2013/03/09

Wieder mal da

Eigentlich ist Reginaldo ein Guter. Und Almerinho auch. Obwohl die beiden sehr unterschiedlich sind. Almerinho fällt allenfalls durch seine helle Haut auf. Anders als seine beiden Schwestern, die auch im Waisenhaus leben, wirkt er recht angepasst und still. Reginaldo ist auch kein lautes aufsässiges Kind. Er hat nur ein Problem: Er hält es nicht aus, lange am selben Ort zu bleiben. Deshalb hat er sich schon öfters aus dem Waisenhaus verdrückt. Mal bleibt er für einige Tage bei Verwandten. Mal schläft er irgendwo im Busch.

Nun ist Reginaldo wieder einmal verschwunden. Und mit ihm Almerinho. Beide sind grade mal 14. Kinder sagen, sie hätten die beiden mit Orlando gesehen, einem älteren Jungen, der schon vor Monaten das Waisenhaus verlassen hat. Wir suchen nach den drei Jungs. Wir informieren das Jugendamt. Die lassen im Radio eine Suchmeldung verbreiten. Nichts. Keine Reaktion.

Zwei Wochen später. Veronica, eine der Waisenhaus-Mütter, fährt mit dem Chapa zu ihrer Familie. Aus dem fahrenden Auto sieht sie Reginaldo. Sie ruft die Direktorin an. Wir sind gerade gemeinsam auf derselben Straße unterwegs. Als wir wenig später am beschriebenen Ort ankommen, ist niemand mehr zu sehen. Und dann ist Reginaldo plötzlich wieder da. Jemand hat ihn aufgelesen und zurück ins Waisenhaus gebracht.

Wir stellen ihn zur Rede. Er erzählt, leise, ängstlich, sicher befürchtet er, bestraft zu werden. Orlando sei gekommen und habe sie gelockt, mit ihm zu kommen. Er habe ein Mobiltelefon verkauft, um an Geld zu kommen. Mit diesem Geld seien sie erst mal zum Baden an den Strand gefahren. Dann hätten sie sich auf den Weg nach Maputo gemacht. Hätten mal hier, mal dort übernachtet. Ihr eigentliches Ziel sei Südafrika gewesen.

die Hauptstraße N1 Richtung Maputo
Als sie am Rand der Hauptstraße in einem Verkaufsstand übernachten wollten, hätte sie die Polizei aufgegriffen.
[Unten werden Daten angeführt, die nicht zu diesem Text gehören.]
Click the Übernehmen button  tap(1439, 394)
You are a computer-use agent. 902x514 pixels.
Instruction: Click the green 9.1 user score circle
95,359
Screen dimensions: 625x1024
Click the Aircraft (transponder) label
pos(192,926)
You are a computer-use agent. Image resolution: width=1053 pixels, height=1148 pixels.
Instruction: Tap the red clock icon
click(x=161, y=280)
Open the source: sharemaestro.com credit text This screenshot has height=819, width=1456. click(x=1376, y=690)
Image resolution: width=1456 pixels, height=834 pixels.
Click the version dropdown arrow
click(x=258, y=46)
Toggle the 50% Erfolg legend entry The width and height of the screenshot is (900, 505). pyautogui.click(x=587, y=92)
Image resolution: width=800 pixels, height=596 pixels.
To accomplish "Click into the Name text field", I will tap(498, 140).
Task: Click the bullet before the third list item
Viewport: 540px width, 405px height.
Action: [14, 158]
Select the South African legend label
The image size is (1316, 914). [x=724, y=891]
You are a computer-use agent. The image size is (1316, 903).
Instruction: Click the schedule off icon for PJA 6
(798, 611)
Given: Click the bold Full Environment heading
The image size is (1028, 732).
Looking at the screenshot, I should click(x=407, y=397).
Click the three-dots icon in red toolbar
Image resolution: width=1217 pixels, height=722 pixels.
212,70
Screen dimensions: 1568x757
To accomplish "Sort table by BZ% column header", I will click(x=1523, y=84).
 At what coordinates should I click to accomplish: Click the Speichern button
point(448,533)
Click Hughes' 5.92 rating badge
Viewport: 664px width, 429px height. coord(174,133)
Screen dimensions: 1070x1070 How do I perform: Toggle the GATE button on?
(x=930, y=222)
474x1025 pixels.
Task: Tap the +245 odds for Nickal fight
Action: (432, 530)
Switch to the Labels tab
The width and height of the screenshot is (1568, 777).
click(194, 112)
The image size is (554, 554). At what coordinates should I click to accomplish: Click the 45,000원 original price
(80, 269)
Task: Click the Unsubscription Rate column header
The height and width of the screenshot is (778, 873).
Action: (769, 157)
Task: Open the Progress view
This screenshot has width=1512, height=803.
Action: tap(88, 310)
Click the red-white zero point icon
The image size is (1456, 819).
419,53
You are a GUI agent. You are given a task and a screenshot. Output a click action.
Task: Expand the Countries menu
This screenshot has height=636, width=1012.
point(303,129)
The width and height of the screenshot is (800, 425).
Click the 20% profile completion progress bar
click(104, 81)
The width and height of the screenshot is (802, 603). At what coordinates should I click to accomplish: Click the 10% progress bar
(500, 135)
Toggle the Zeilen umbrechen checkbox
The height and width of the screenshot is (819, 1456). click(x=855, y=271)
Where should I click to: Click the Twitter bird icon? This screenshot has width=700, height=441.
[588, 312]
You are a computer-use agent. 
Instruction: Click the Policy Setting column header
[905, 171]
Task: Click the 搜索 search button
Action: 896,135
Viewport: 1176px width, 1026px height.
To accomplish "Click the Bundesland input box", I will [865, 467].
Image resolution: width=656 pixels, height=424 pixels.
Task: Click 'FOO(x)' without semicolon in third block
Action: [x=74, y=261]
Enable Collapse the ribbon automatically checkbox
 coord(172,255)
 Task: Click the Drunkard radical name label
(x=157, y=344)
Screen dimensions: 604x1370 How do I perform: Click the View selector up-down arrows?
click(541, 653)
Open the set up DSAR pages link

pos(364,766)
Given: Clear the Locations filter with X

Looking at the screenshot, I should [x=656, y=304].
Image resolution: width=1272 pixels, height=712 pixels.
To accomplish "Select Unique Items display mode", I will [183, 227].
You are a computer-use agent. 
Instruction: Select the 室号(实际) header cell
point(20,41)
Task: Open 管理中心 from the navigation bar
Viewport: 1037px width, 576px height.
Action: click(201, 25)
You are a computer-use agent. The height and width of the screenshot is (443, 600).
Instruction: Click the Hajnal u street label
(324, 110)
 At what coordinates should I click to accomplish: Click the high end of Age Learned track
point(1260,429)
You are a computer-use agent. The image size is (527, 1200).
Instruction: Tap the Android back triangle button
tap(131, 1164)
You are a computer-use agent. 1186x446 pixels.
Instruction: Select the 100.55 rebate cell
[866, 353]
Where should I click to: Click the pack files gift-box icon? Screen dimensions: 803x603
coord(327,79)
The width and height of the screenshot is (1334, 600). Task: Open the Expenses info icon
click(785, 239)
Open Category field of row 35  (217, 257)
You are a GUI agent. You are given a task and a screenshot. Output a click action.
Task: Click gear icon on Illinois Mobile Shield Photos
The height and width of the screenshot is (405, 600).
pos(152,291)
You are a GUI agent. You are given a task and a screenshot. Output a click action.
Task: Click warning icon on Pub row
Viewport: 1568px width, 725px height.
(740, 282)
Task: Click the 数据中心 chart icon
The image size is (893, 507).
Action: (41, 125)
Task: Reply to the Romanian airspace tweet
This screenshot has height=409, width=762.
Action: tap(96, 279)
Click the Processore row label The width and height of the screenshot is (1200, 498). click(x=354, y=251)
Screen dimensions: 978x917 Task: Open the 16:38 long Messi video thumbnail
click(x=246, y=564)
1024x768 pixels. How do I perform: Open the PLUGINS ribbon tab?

So seien sie für einige Tage in einer Familie untergebracht worden. Ihm, Reginaldo, habe es dort aber nicht gefallen. Drum sei er abgehauen. Wieder mal. Nur weil er sich nicht getraut hätte, sei er nicht von sich aus ins Waisenhaus zurückgekommen.

Ob er den Weg zu jenem Haus wiederfinden würde? Ja, sagt er, ganz sicher. Am nächsten Tag machen sich drei Erwachsene mit ihm auf den Weg. Sie fahren auf der Hauptstraße eine ganze Strecke nach Süden. 50-60 Kilometer sind es bestimmt. Das waren die Jungs zu Fuß gegangen. Sie kommen im Haus jener Familie an. Da sind die beiden anderen bereits weiter gezogen.

Reginaldo ist wieder im Waisenhaus. Wohin die beiden anderen unterwegs sind, können wir nur vermuten. In einer ruhigen Minute nehme ich Reginaldo in den Arm. Ich frage ihn, ob er denn nicht auch Angst hätte, so ganz allein im Busch in der Nacht: Skorpione, Schlangen, böse Menschen? Doch, sagt er, er hätte schon Angst...

Bisher allerdings hat es ihn noch nie davon abgehalten, nach Kurzem immer wieder das Weite zu suchen. Im Waisenhaus hat er ein Bett, drei regelmäßige Mahlzeiten am Tag, dazu Menschen, die sich um ihn sorgen und jeden früh muss er zur Schule. Wie lange wird er das diesmal aushalten?